Embargoed until 8:30 a.m. CT/9:30 a.m. ET Friday, May 15, 2020
(NewMediaWire) - May 15, 2020 - DALLAS - The Affordable Care Act (ACA) Medicaid Expansion appears to have eased health care inequities among heart failure patients; however, racial and ethnic disparities in heart failure care still exist, according to research presented today at the American Heart Association’s Quality of Care & Outcomes Research Scientific Sessions 2020. The virtual conference, to be held May 15-16, is a premier global exchange of the latest advances in quality of care and outcomes research in cardiovascular disease and stroke for researchers, health care professionals and policymakers.
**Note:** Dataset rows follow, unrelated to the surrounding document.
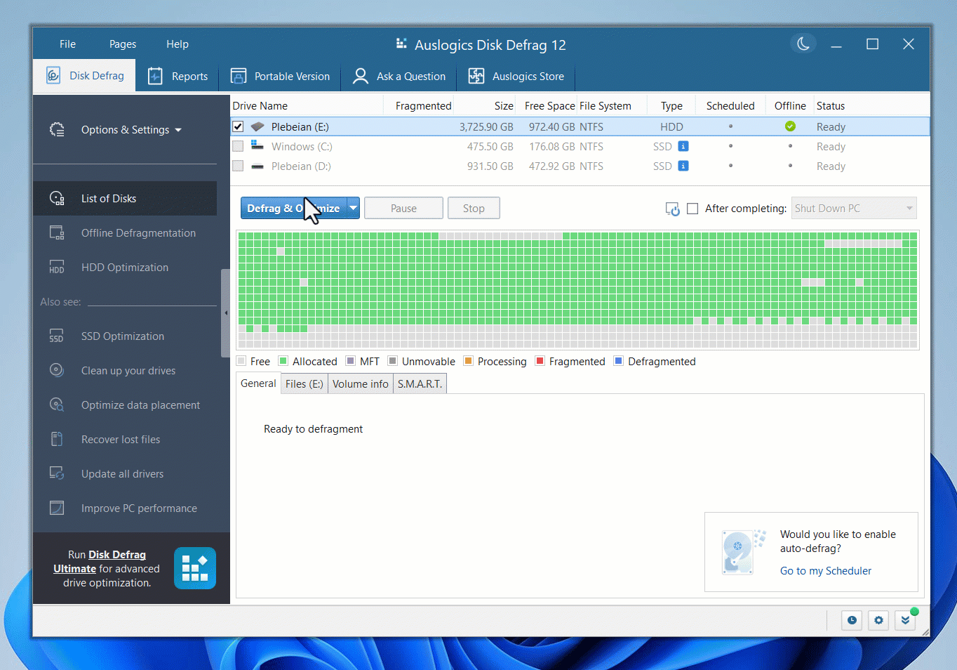Open the Shut Down PC combo box
Image resolution: width=957 pixels, height=670 pixels.
tap(853, 209)
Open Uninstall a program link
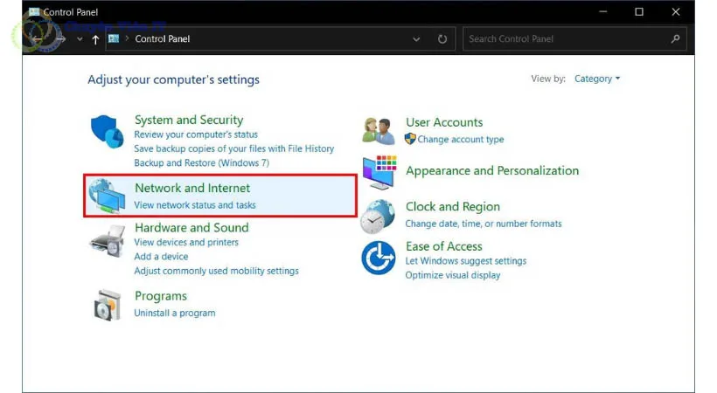 (x=175, y=313)
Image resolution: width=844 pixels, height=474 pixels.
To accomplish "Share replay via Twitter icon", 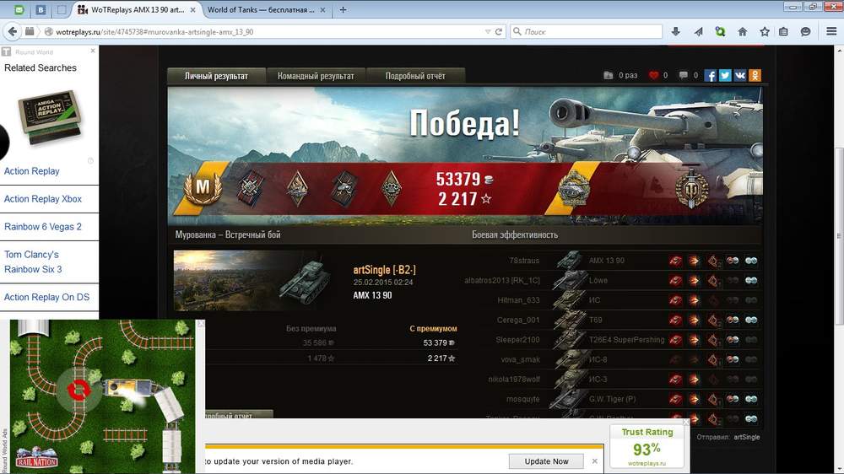I will click(725, 76).
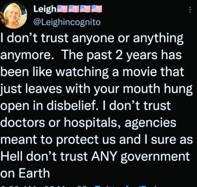Click the word 'government' in the tweet
Viewport: 197px width, 187px height.
coord(155,157)
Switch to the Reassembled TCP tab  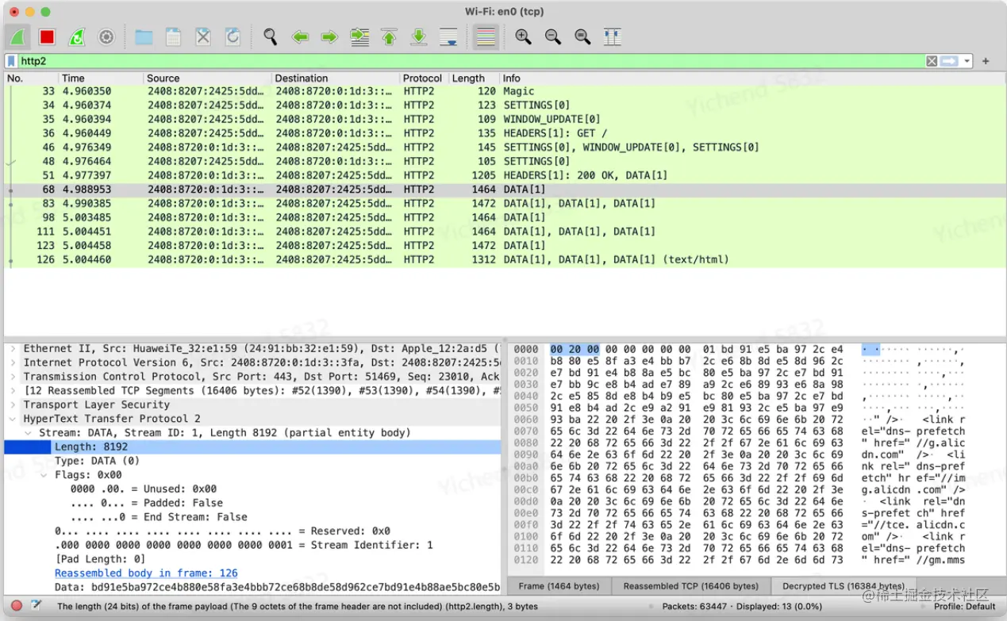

Using the American Heart Association’s Get With the Guidelines-Heart Failure registry of nearly 272,000 patients, researchers compared patient information among early-adopter states that approved the ACA Medicaid Expansion by 2014, to states that had not adopted the expansion through 2019. They assessed if patients in underserved racial and ethnic minority groups received heart failure therapies, including guidelines-based medications, heart failure education and heart failure follow-up.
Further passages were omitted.